Let $k$ be a field of characteristic $0$. Fix an integer $m$, and assume $k$ contains $m$ distinct roots of unity. Consider all finite extension of $k$ inside some fixed algebraic closure of $k$.
(1) Let $P$ be a multiplicative subgroup of $k^*$ containing $(k^*)^m=\{a^m\,\,|\,\,a\in k^*\}$.
(2) Let $E$ be the smallest subfield of $\overline{k}$ containing all roots of $x^m-a$ for all $a\in P$.
(3) Then $E$ is abelian (Kummer) extension of $k$, of exponent $m$. Let $G:={\rm Gal}(E/k)$.
(4) Define $G\times P\rightarrow k^*$ by $(\sigma,a)\mapsto \frac{\sigma(\alpha)}{\alpha}$ for any $\alpha\in E$ satisfying $\alpha^m=a$. [This is well-defined.]
(5) The map in (4) is bimultiplicative.
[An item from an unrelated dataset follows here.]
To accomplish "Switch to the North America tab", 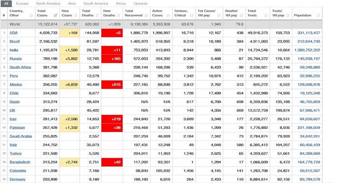I will click(x=47, y=3).
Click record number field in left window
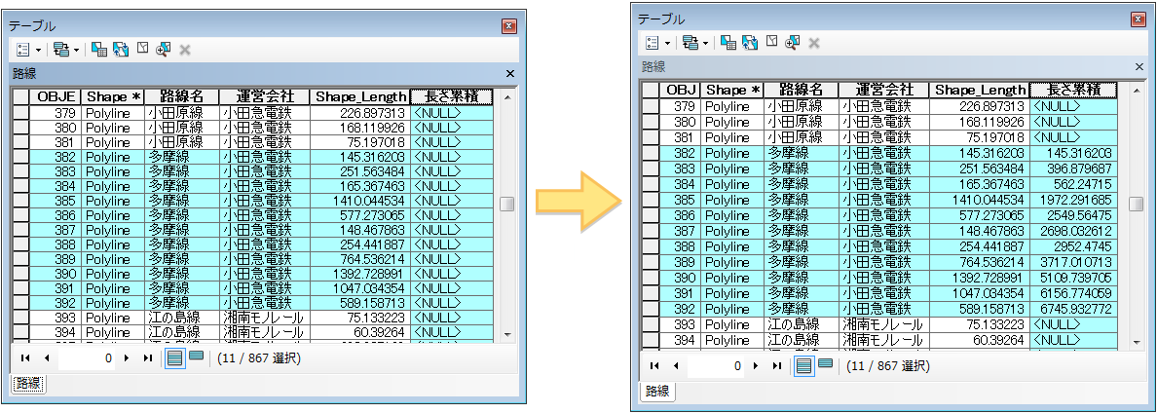1157x413 pixels. point(88,358)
If $(\sigma,a)\mapsto 1$ for all $a\in P$ then $\sigma=1$.
(6) If $(\sigma,a)\mapsto 1$ for all $\sigma\in G$ then for any $\alpha$ with $\alpha^m=a$, $\sigma(\alpha)=\alpha$, so $a\in k^*$, i.e. $a\in (k^*)^m$.
(7) It follows that $P/(k^*)^m$ and $G$ are dual to each other; in particular, $P/(k^*)^m\cong {\rm Hom}(G,k^*)$ whenever either side is finite.
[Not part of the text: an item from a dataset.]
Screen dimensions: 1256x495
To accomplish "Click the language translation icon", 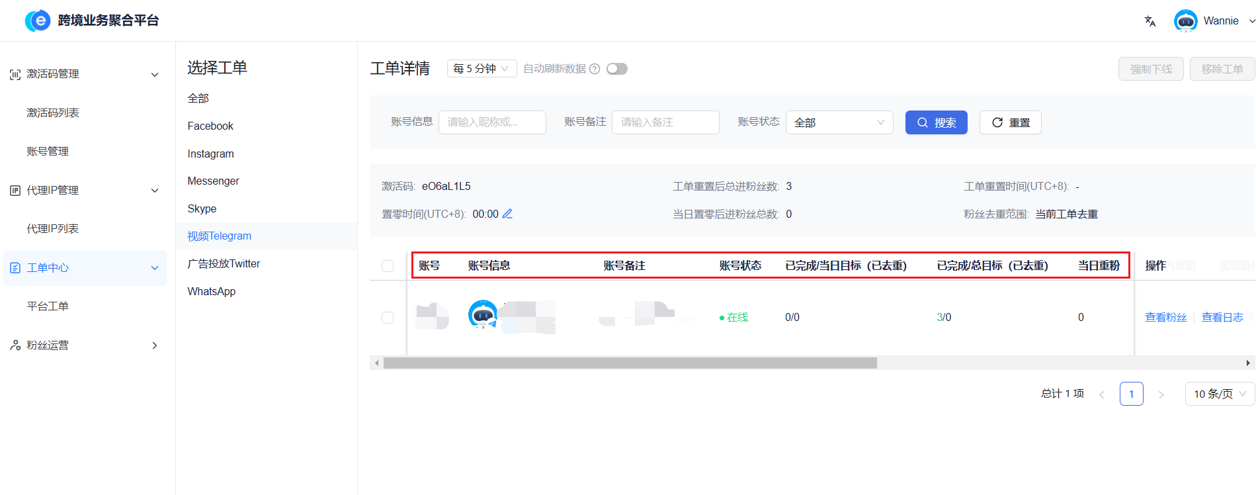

Q. This is from Basic Algebra by Cohn p.442-443. I didn't understand (7) (almost nothing in it!)
[When do we say two groups are dual to each other? Also in (7), the particular case of isomorphism is only when either side is finite; where this fails for infinite size? I didn't understand it. In the infinite size of either of $P/(k^*)^m$ and ${\rm Hom}(G,k^*)$, I think, $P/(k^*)^m$ to ${\rm Hom}(G,k^*)$ we get injective hmomorphism, but not necessarily surjective. Why this can happen? ]